**DIRECTIONS FOR THIS TASK**
In the railroad bridge text, what speed limit did trains have to follow after an inspection found the drawspan could move from side to side?

**SELECTED EXCERPT**
►
The previous bridge was constructed between 1898 and 1902 by the New York, New Haven and Hartford Railroad (replacing an earlier bridge) as one of two through girder Scherzer rolling bascule bridges on the New Haven Line. The bridge consisted of twin parallel rolling lift spans.

It was one of eight legacy moveable bridges on the Amtrak route through Connecticut surveyed in one multiple property study in 1986. The eight bridges, from west to east, were: Mianus River Railroad Bridge at Cos Cob, built in 1904 (the surviving twin of the Pequonnock Bridge); Norwalk River Railroad Bridge at Norwalk, 1896; Saugatuck River Railroad Bridge at Westport, 1905; the Pequonnock Bridge; Housatonic River Railroad Bridge, at Devon, 1905; Amtrak Old Saybrook–Old Lyme Bridge, 1907; Niantic River Bridge, East Lyme-Waterford, 1907; and Thames River Bridge, Groton, built in 1919.

The original bridge had 80 ft of horizontal clearance, and 15 ft of vertical clearance (when closed). From its original construction in 1902, it had only two tracks, but it carried a second parallel span to facilitate an expansion to up to four tracks, which was carried out in the late 1960s.

The old bridge was added to the National Register of Historic Places in 1987, an honor not enjoyed for long, as it was obvious even before the survey that total replacement, rather than repair, was needed for the span.

===Deterioration and Replacement===
During the late 1970s and early 1980s, the 1902 bridge began to rapidly deteriorate due to corrosion, metal fatigue, and heavy river currents.

In 1986, a routine inspection revealed that the pit pier underneath the drawspan had loosened so much, the drawspan was able to move from side-to-side freely. A 10 mph speed restriction on trains was enforced while extensive repairs were undertaken to ensure the old bridge could remain in service until a replacement bridge was constructed.

Finally, in 1992, the U.S. government issued an $80 million grant to help replace the 90-year-old bridge.

Construction on a replacement bridge, which began in 1993, was undertaken in 3 phases in order to minimize the effect on both rail and marine traffic through the area:
- Phase 1 included the realignment of the approaches to the bridge, and the construction of the south span of the new bridge, which would include two tracks. The new south span opened to rail traffic in early 1995.
◄
**LISTED RECORDS**
►
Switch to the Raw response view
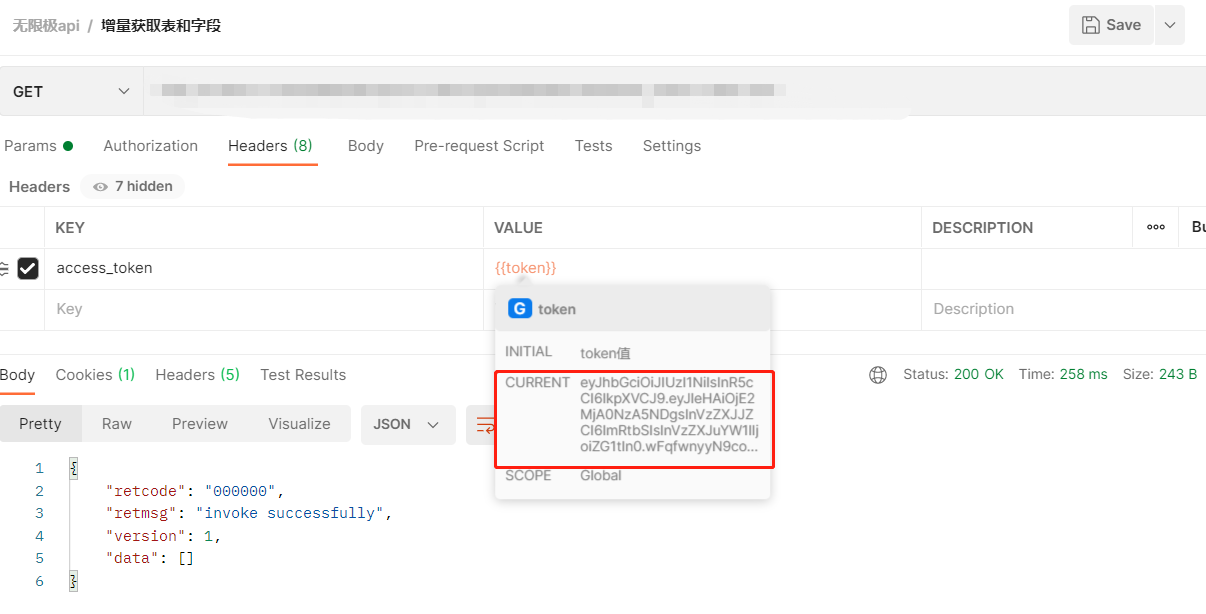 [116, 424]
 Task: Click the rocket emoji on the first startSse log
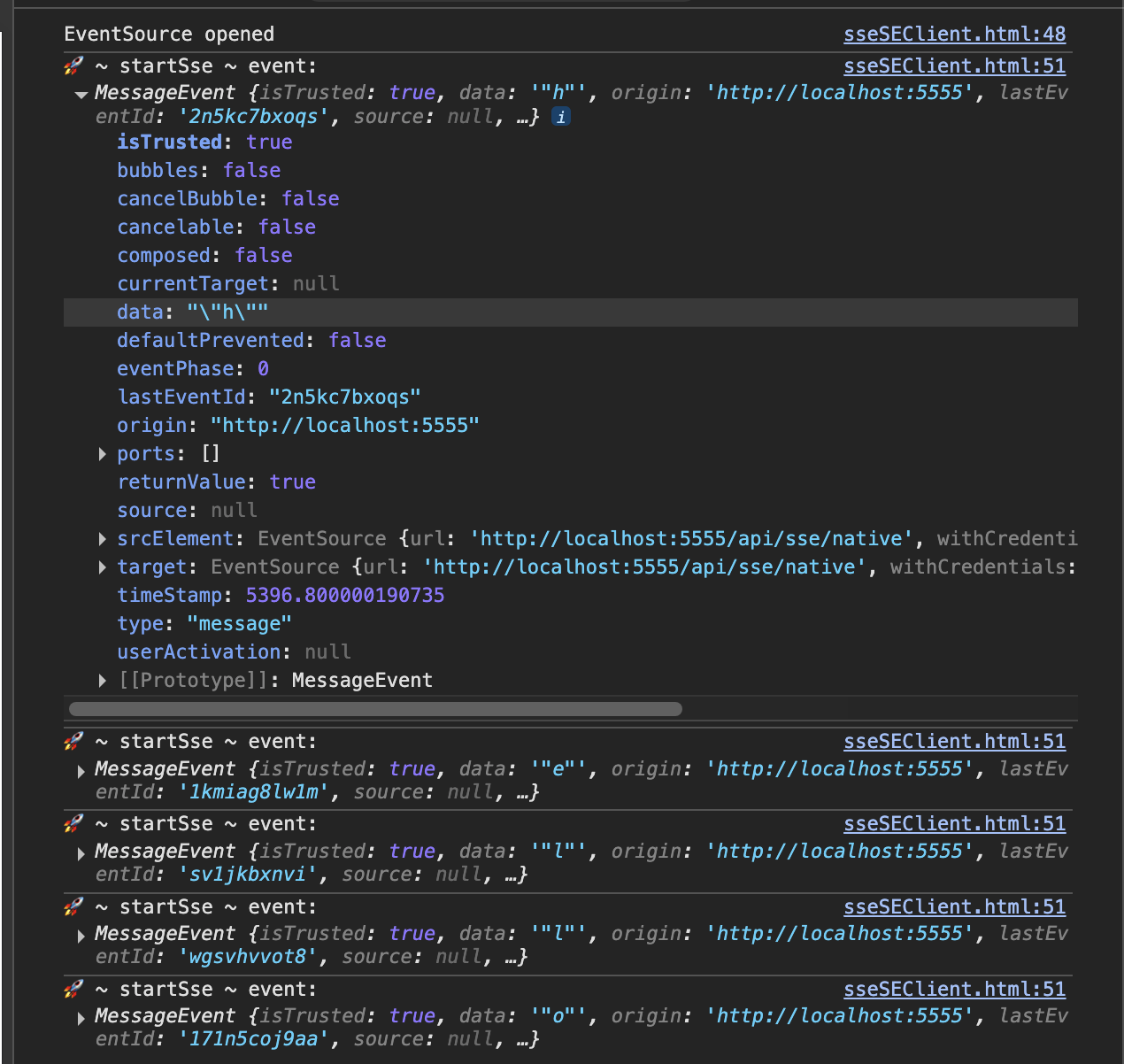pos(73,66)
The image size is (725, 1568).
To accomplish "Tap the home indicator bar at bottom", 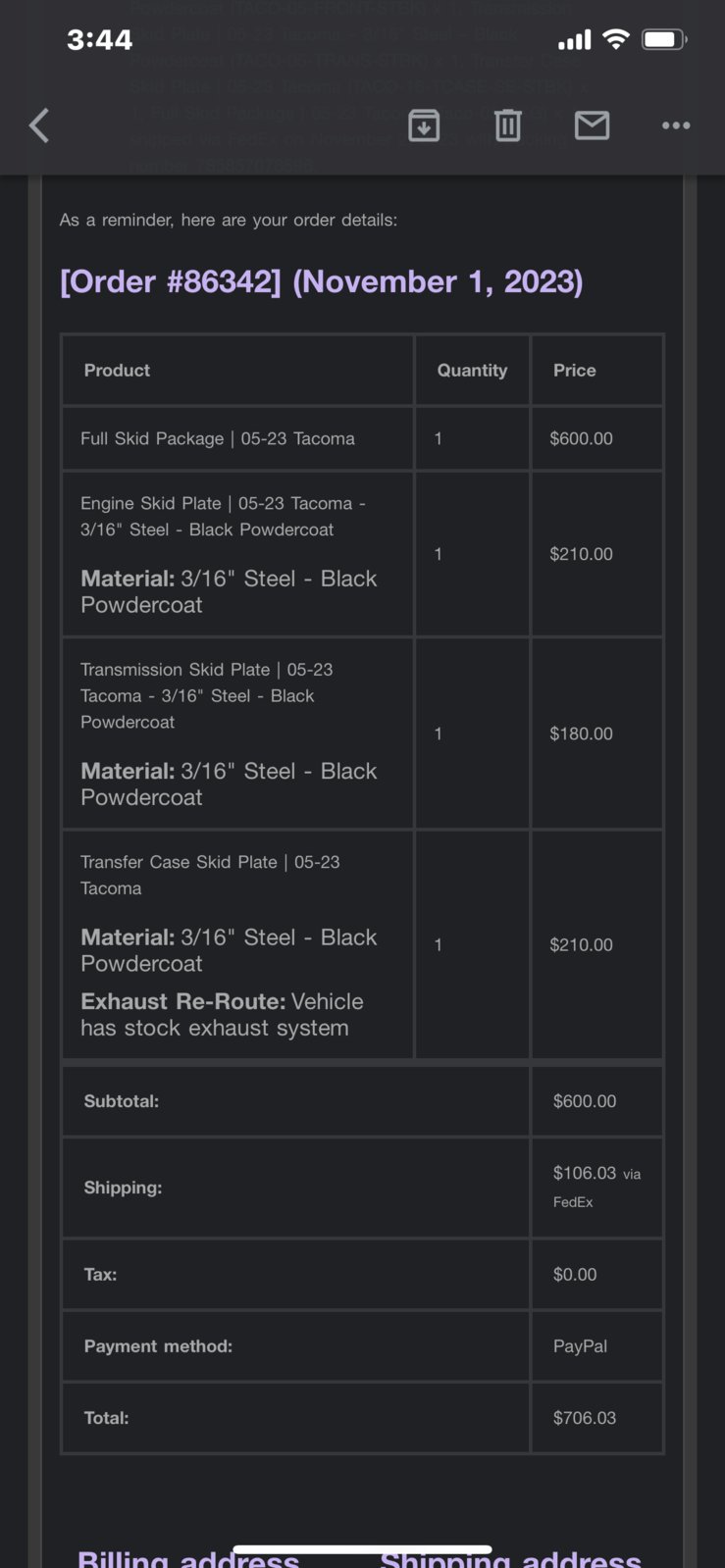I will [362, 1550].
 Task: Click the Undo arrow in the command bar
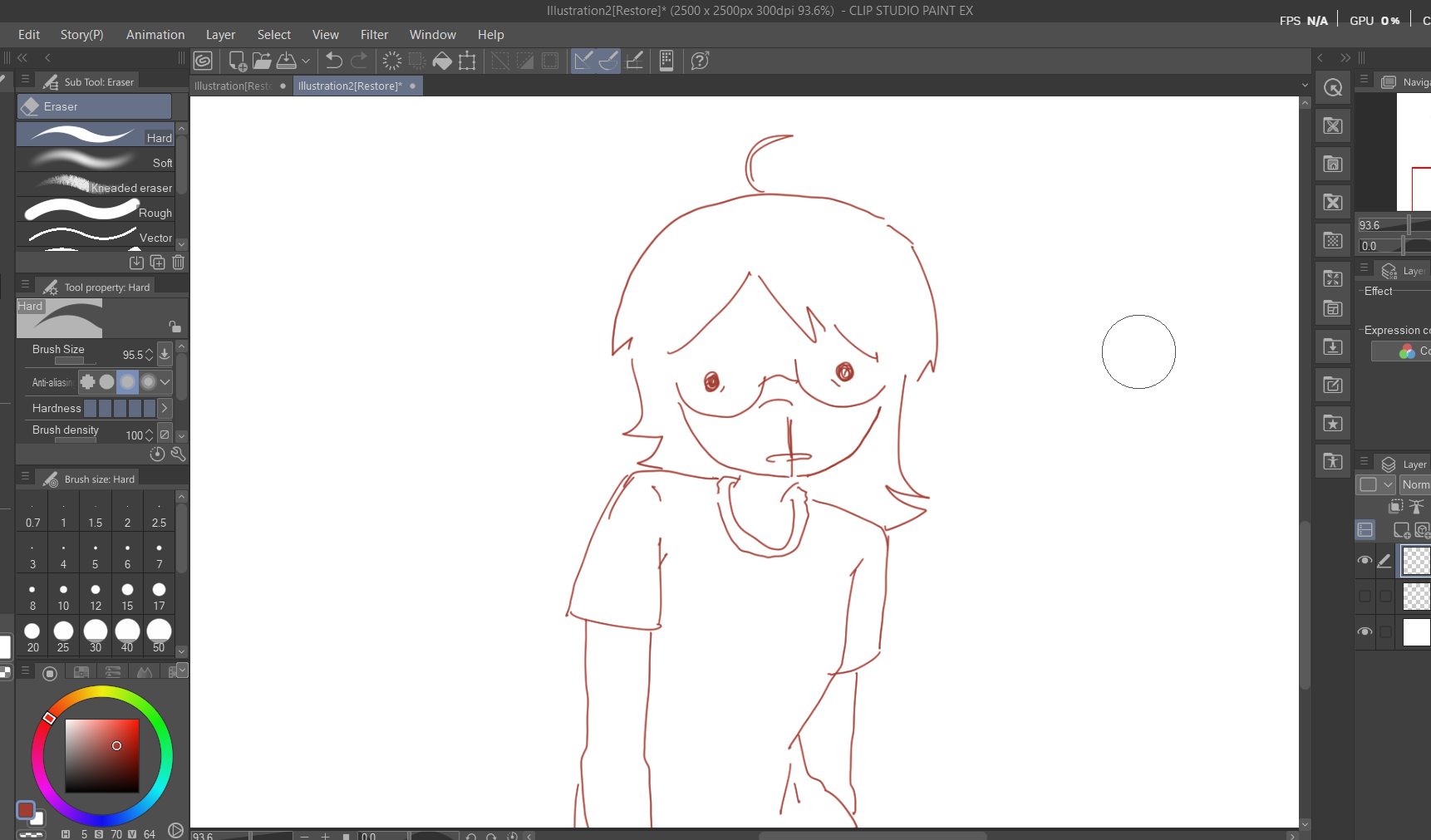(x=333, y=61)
◄
**RESPONSE AREA**
10 mph